● **Set task**: Arrange the records from their first line through the line containing "DOCUMENTS [link] (112, 347)", inclusive, as a Markdown table with the columns "Row" and "Line". Number each line and skip any blank ones.

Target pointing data
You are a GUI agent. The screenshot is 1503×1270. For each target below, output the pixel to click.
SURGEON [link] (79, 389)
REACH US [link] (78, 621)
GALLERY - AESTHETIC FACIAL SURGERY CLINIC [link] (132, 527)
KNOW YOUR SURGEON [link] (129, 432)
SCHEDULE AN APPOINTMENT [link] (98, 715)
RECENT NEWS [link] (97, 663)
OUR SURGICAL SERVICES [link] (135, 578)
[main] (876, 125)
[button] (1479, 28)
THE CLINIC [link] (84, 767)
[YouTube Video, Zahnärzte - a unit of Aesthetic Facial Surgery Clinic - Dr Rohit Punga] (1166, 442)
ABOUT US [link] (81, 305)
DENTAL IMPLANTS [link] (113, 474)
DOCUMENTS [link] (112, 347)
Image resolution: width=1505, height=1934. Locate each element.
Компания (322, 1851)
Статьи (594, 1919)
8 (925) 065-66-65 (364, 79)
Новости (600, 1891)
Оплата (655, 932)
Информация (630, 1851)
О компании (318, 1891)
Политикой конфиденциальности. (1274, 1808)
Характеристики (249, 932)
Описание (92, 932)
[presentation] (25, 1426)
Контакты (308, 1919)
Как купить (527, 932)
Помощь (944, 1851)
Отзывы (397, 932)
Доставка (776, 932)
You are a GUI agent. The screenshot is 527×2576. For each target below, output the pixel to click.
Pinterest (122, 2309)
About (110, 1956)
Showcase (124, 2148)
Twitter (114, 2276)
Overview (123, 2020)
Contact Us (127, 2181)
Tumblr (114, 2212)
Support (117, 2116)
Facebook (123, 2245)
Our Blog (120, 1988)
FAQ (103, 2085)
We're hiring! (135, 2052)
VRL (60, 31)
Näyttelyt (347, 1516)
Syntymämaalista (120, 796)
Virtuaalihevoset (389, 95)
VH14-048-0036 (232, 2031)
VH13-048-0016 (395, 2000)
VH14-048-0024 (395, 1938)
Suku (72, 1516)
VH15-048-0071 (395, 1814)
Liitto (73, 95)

● **Solution**:
| Row | Line |
|---|---|
| 1 | You are a GUI agent. The screenshot is 1503×1270. For each target below, output the pixel to click. |
| 2 | SURGEON [link] (79, 389) |
| 3 | REACH US [link] (78, 621) |
| 4 | GALLERY - AESTHETIC FACIAL SURGERY CLINIC [link] (132, 527) |
| 5 | KNOW YOUR SURGEON [link] (129, 432) |
| 6 | SCHEDULE AN APPOINTMENT [link] (98, 715) |
| 7 | RECENT NEWS [link] (97, 663) |
| 8 | OUR SURGICAL SERVICES [link] (135, 578) |
| 9 | [main] (876, 125) |
| 10 | [button] (1479, 28) |
| 11 | THE CLINIC [link] (84, 767) |
| 12 | [YouTube Video, Zahnärzte - a unit of Aesthetic Facial Surgery Clinic - Dr Rohit Punga] (1166, 442) |
| 13 | ABOUT US [link] (81, 305) |
| 14 | DENTAL IMPLANTS [link] (113, 474) |
| 15 | DOCUMENTS [link] (112, 347) |